Fly Me to the Moon (audio)
Posted in Uncategorized on January 9th, 2019 by skeeterHits: 40
Hits: 40
Maybe you’ve gotten weary of the news stories about the government shutdown over building a Wall between our frightened citizens and the zombie apocalypse moving north out of the other Americas. Too much, too often, too damn hard to take. If so, the news that the Chinese had landed a spaceship on the back side of the moon must’ve been either heartening or a relief or possibly just the precursor to a lunar Wall to keep the Chinese on their side of the moon. And if that wasn’t interesting enough for the world weary, NASA’s New Horizon space probe photographed Ultima Thule, a ten mile long chunk of ancient something or other, while rocketing by at 35,000 mph, a feat of engineering I’m not even going to try to describe. This is a speck of matter a mere one billion miles beyond Pluto. Wrap yer mind around THAT instead of gnashing your teeth over Trump’s latest tweet.
There will be those, of course, who ask why we would spend our hard earned tax dollars on flinging a satellite out into the Kuiper belt. Can’t mine many minerals on Ultima Thule. Probably couldn’t sell condominiums out there or even build a Trump Tower. Doubt if you could grow tomatoes in that soil. I mean, what earthly good is this adventure? Oh sure, it gives a few engineers some employment, but what about taking care of poverty here on terra firma? We could’ve built a Wall between us and Mexico, plus one between us and those Canadians with the money NASA spent to shoot a sputnik past Pluto.
I get it. Folks probably said the same thing to Queen Isabella and King Ferdinand when they bankrolled Columbus. The English, the French and the Portuguese had all turned Christopher down before Spain threw the dice. Why send expensive ships out to the edge of a world where they’d slide right off the face of the earth? You kidding me? We got problems right here in River City, pal. Good money right down the vortex.

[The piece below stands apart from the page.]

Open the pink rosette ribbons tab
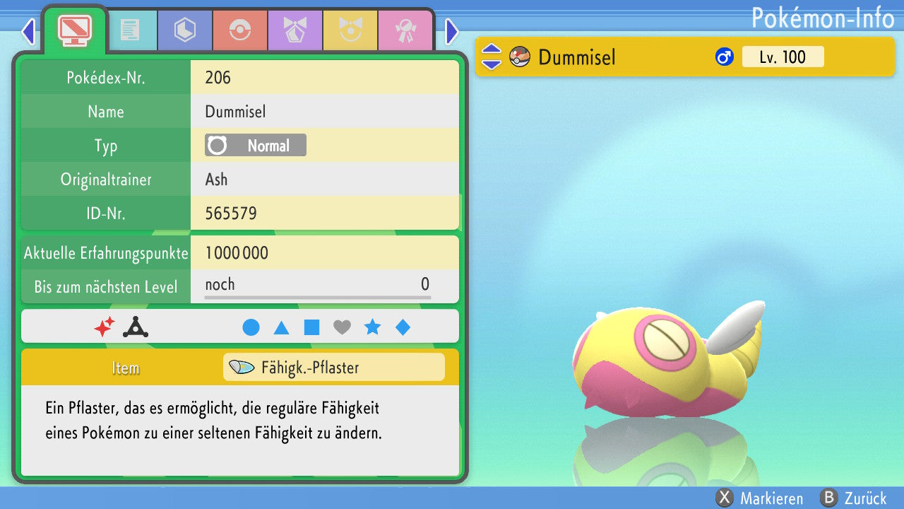(405, 30)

But … before you start another Tea Party Rebellion, let me say it has been a welcome diversion from our earthbound impasses to watch our government and the Chinese too engaged in a grand adventure beyond the limits of my own meager imagination. Heartening, is what it is, to cheer the success of a team of dedicated scientists and engineers. Far greater, in my mind, than cheering for a football team or an American Idol finalist. This is what government is capable of, you ask me, daring to boldly go where no one has gone before. Frankly, given the state of our politics these dark days, I can use all the inspiration I can get.